# DIRECTIONS FOR THIS TASK
Nothing but the lines from the one containing "Instruction: Click the filter" through the end of the data below may appear in the response, each one exact.

# EXERCISE MATERIALS
------

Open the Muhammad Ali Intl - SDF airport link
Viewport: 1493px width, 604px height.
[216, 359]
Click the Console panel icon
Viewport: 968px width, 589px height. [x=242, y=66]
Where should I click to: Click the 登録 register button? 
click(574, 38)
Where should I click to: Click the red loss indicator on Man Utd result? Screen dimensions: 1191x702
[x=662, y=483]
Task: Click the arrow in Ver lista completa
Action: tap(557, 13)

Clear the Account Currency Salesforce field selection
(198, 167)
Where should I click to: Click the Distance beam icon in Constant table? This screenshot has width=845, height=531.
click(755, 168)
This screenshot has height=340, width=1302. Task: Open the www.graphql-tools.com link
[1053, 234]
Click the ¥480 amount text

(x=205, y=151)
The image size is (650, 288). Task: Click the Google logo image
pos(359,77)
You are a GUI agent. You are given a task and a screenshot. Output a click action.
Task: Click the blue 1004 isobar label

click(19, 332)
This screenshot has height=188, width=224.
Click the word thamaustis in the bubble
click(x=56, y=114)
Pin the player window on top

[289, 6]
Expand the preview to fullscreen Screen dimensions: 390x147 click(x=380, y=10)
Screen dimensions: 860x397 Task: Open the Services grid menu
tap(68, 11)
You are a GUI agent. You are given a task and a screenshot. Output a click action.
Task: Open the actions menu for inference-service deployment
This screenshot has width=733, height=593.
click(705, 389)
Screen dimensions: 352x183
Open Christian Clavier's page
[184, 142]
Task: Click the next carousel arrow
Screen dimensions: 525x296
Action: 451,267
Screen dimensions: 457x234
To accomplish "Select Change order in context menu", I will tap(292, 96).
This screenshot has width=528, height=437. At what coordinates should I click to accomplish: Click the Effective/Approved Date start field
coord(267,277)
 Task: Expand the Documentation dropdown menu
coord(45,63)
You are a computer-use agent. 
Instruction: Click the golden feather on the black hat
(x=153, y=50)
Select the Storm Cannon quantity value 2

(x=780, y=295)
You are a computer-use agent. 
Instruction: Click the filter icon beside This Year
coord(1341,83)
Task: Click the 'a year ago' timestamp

------

# SOLVED EXERCISE
Instruction: Click the filter icon beside This Year
coord(1341,83)
Task: Click the 'a year ago' timestamp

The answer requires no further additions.